The nuchal translucency (NT) scan is a prenatal screening tool used in early pregnancy. This ultrasound assesses the risk of certain chromosomal conditions, like Down syndrome, and some heart defects. The scan provides information that guides further prenatal care decisions.
Understanding the Nuchal Translucency Scan
The nuchal translucency scan measures the fluid-filled space, known as the nuchal fold, at the back of a baby’s neck. All fetuses have some fluid, but an increased amount can indicate certain conditions. This non-invasive procedure is performed between 11 weeks and 13 weeks and 6 days of pregnancy. This timing is important because the fluid behind the neck is reabsorbed after 14 weeks, making accurate measurement difficult.
During the scan, a sonographer applies gel to the abdomen and uses a handheld transducer to image the fetus. The fluid area behind the neck is measured in millimeters. If abdominal imaging is unclear, a transvaginal ultrasound may be used to obtain better views. The scan usually takes about 30 minutes.
Interpreting Nuchal Translucency Results
The measurements obtained from the NT scan are used to generate a risk assessment, not a definitive diagnosis. This assessment considers the NT measurement, maternal age, and often blood test results if part of a combined screening. A higher NT measurement increases the chance of a chromosomal or genetic condition. An NT measurement of 3.5 mm or more indicates an increased chance of such conditions.
A “high risk” result indicates a greater statistical chance of a condition, but does not confirm a diagnosis. Conversely, a “low risk” result does not guarantee the absence of a condition. The NT scan functions solely as a screening tool, identifying pregnancies that may benefit from further investigation. Many babies with increased NT measurements are born healthy.
Key Factors Affecting Accuracy
Several variables can influence the reliability of an NT scan. The sonographer’s skill and experience are important. Certified sonographers, such as those by the Fetal Medicine Foundation (FMF), are more likely to obtain accurate measurements. The quality and calibration of the ultrasound equipment also play a role.
The gestational age of the fetus is another important factor. Measurements are most accurate within the optimal window of 11 to 14 weeks. Performing the scan too early or too late can lead to less reliable results. Fetal positioning during the scan also impacts accuracy, requiring a neutral neck position for proper measurement.

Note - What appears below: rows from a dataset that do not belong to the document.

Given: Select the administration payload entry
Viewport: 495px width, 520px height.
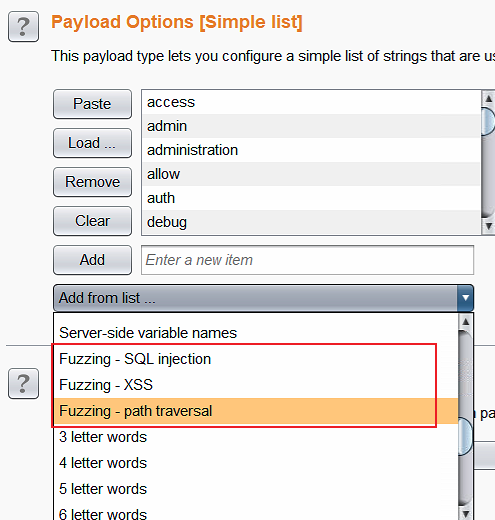Looking at the screenshot, I should point(311,150).
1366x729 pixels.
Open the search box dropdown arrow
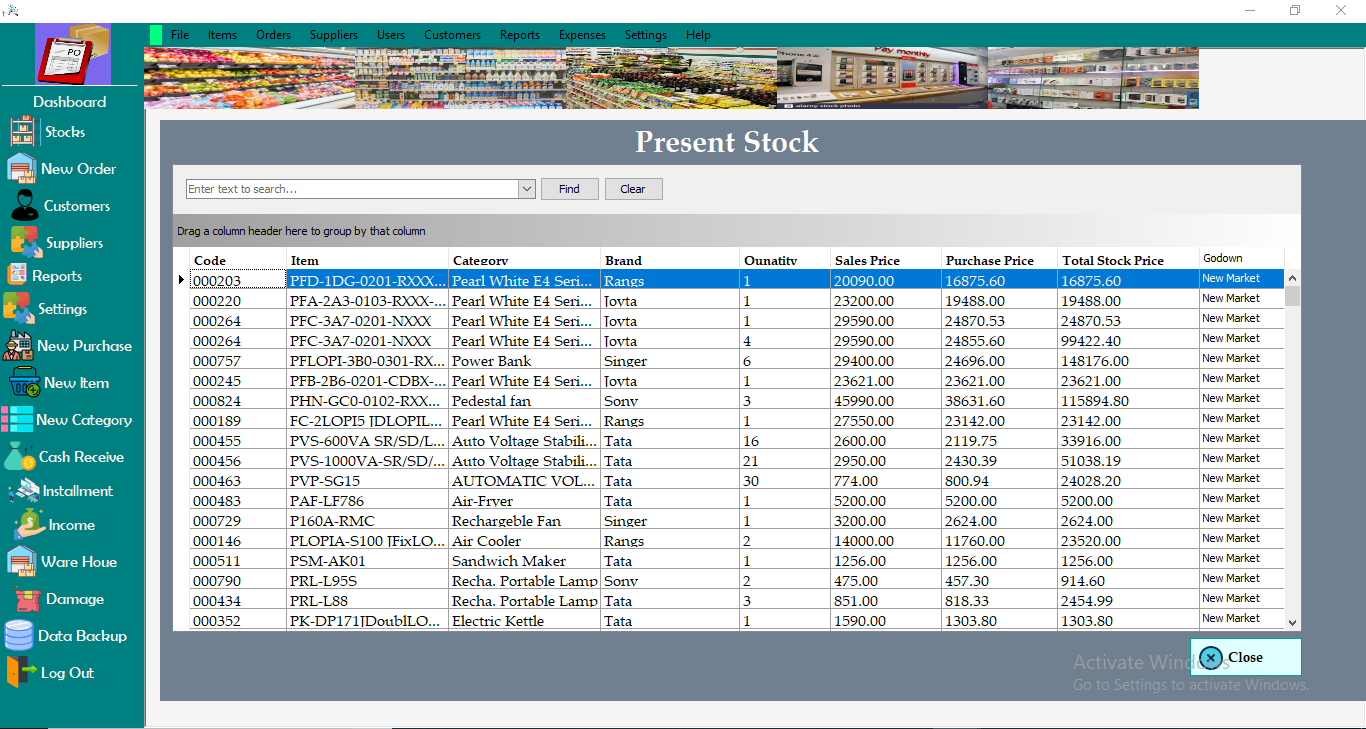click(x=526, y=188)
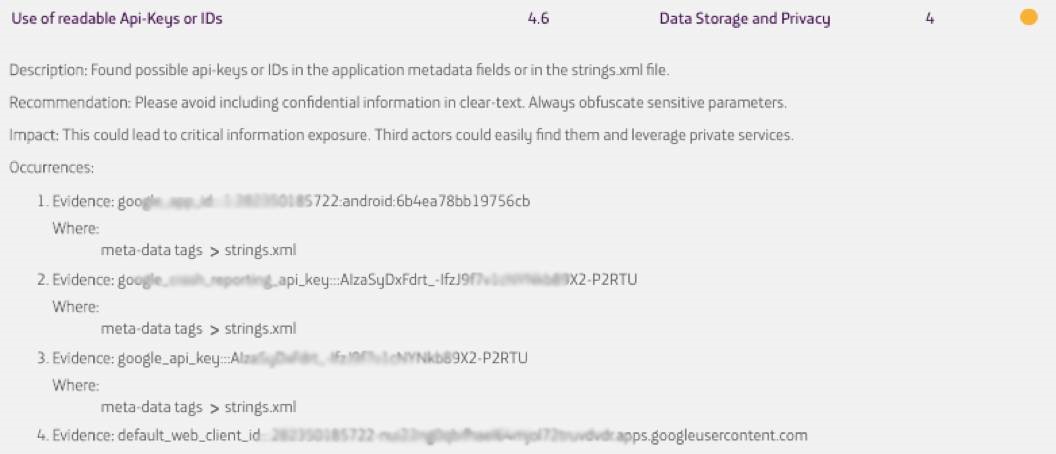The height and width of the screenshot is (454, 1056).
Task: Click strings.xml under evidence 2
Action: tap(260, 328)
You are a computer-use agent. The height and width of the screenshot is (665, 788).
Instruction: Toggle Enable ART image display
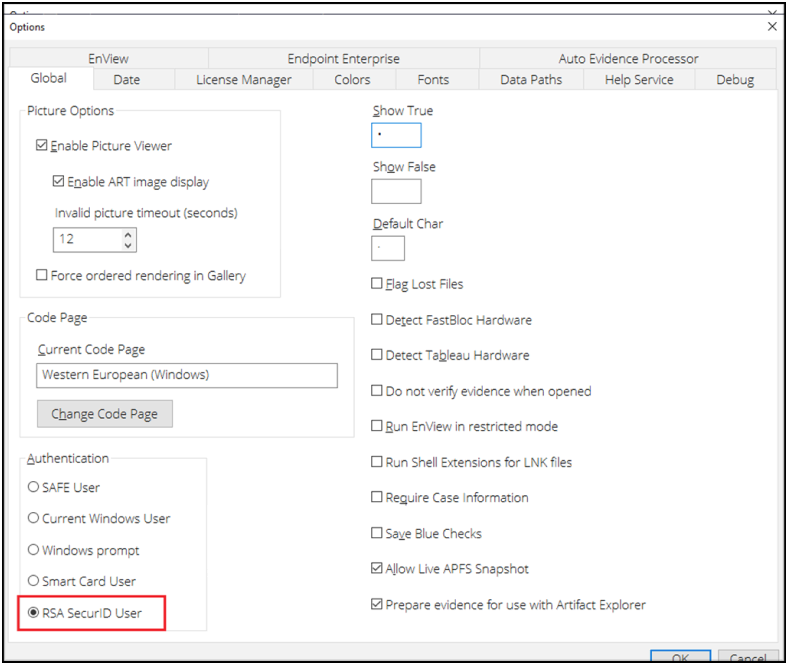pyautogui.click(x=59, y=182)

Understanding Nuchal Translucency Accuracy Rates
NT scan accuracy varies depending on whether it is used alone or combined with other screening methods. As a standalone assessment, the NT scan has an accuracy rate of approximately 70-75% for detecting chromosomal abnormalities like Down syndrome (Trisomy 21). This means it may miss about 30% of cases. A higher NT measurement also indicates an increased risk for Trisomy 18 (Edwards syndrome), Trisomy 13 (Patau syndrome), and some congenital heart conditions.
Detection rates significantly improve when the NT scan is combined with maternal blood tests measuring hormones like PAPP-A and free beta-hCG. This combined first-trimester screening can achieve detection rates of 83% to 92% for Down syndrome. For Trisomy 18 and 13, detection rates can be higher, reaching around 97% and 92% respectively, at a 5% false-positive rate.

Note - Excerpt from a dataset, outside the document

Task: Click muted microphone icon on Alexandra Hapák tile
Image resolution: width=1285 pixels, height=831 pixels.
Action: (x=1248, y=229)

False positive rates occur when the test indicates a higher risk, but the baby is healthy. For combined screening, the false-positive rate is around 5%. False negative rates occur when the test indicates a low risk, but a condition is present. No screening test, including the NT scan, is 100% accurate, and false positives are common with the NT scan alone.
Next Steps After a Nuchal Translucency Scan
If an NT scan indicates a higher risk, further options are discussed. One common next step is Non-Invasive Prenatal Testing (NIPT), a maternal blood test analyzing fetal DNA in the mother’s bloodstream. NIPT is a more accurate screening tool, with detection rates for Down syndrome around 99%. It also has a lower false-positive rate than the combined NT screening.
For a definitive diagnosis, invasive diagnostic tests may be offered. Chorionic Villus Sampling (CVS) involves a tissue sample from the placenta, usually performed between 11 and 14 weeks. Amniocentesis involves sampling amniotic fluid, performed after 15 weeks of pregnancy. These diagnostic tests provide conclusive answers about chromosomal conditions but carry a small risk of miscarriage. A genetic counselor can explain the results and discuss the risks and benefits of further testing.